### PROBLEM
Could you restate the business book list from "A Bill Gates" to "a business staple.", changing "ruthless" to "relentless"?

Business Books You Won’t Be Able to Put Down

Alright, here it is: the book list to end all book lists. I’ve organized your suggestions into sections you can tackle while avoiding your annoying relatives this holiday season.

Thank you to everyone who emailed, tweeted, and even mailed me a real physical book (how did you find me?!). Just in case you’re curious, I’m currently reading, “Titan” by Ron Chernow, “Principles” by Ray Dalio, and a dramatic, tell-all book about “The Bachelor.”

Now, onto your suggestions:


Shoe Dog by Phil Knight:

A Bill Gates (and Term Sheet reader) favorite, Shoe Dog offers an inside look at how Phil Knight built his startup Nike into the global brand it is today.

The Smartest Guys in the Room by Peter Elkind & Bethany McLean

If you’re looking for drama and really good reporting, this is for you. The book-turned-Netflix special details the rise and fall of Enron and was written by two Fortune alums.

Titan by Ron Chernow

John D. Rockefeller has been referred to as “the Jekyll-and-Hyde of American capitalism.” He was a ruthless business magnate while also being a major philanthropist. This one is a business staple.

Too Big to Fail by Andrew Ross Sorkin

This is a real-life thriller with a blow-by-blow account of the economic crisis that brought the entire financial world to its knees. It has everything — ego, greed, and fear.

### DATASET EXTRACT
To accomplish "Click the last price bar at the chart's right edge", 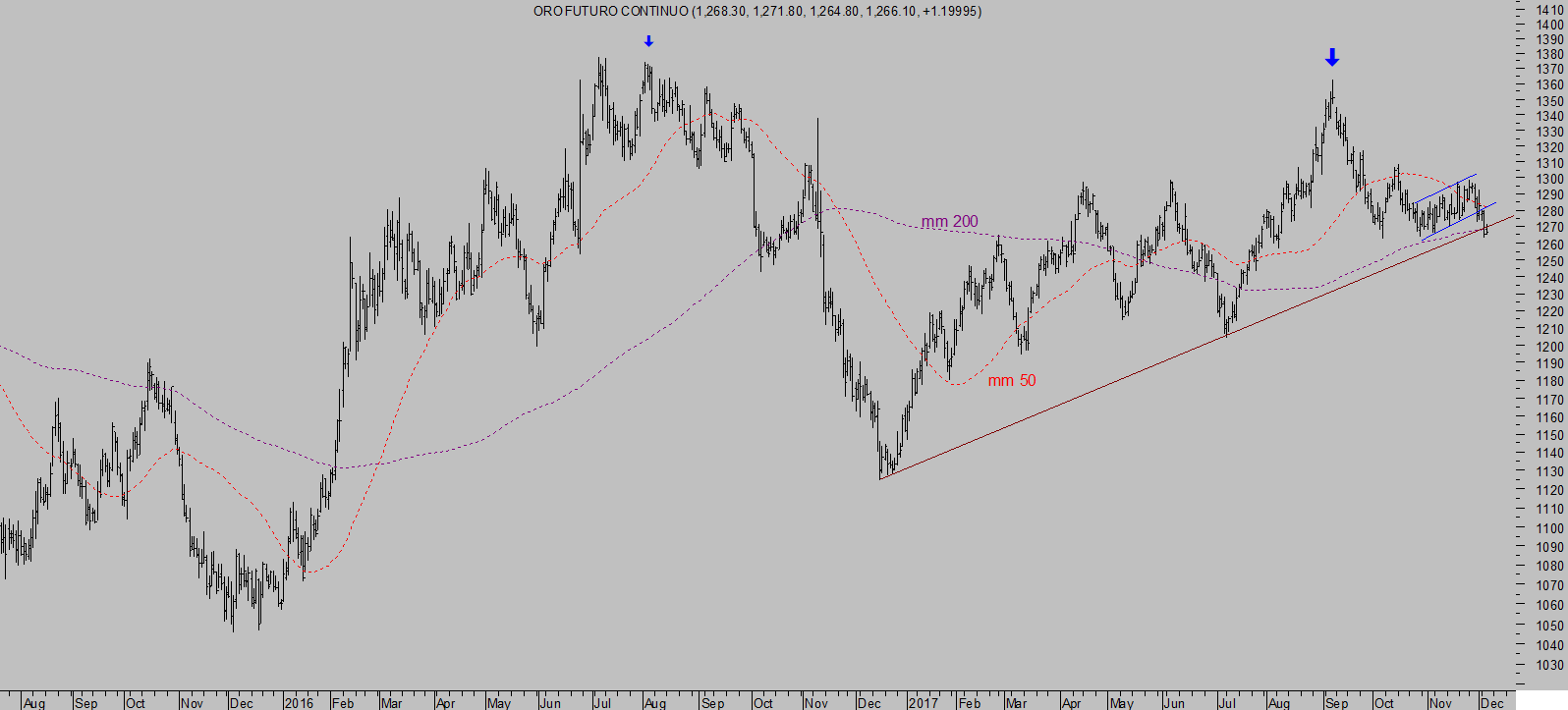I will coord(1485,228).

### EXPECTED ANSWER
A Bill Gates (and Term Sheet reader) favorite, Shoe Dog offers an inside look at how Phil Knight built his startup Nike into the global brand it is today.

The Smartest Guys in the Room by Peter Elkind & Bethany McLean

If you’re looking for drama and really good reporting, this is for you. The book-turned-Netflix special details the rise and fall of Enron and was written by two Fortune alums.

Titan by Ron Chernow

John D. Rockefeller has been referred to as “the Jekyll-and-Hyde of American capitalism.” He was a relentless business magnate while also being a major philanthropist. This one is a business staple.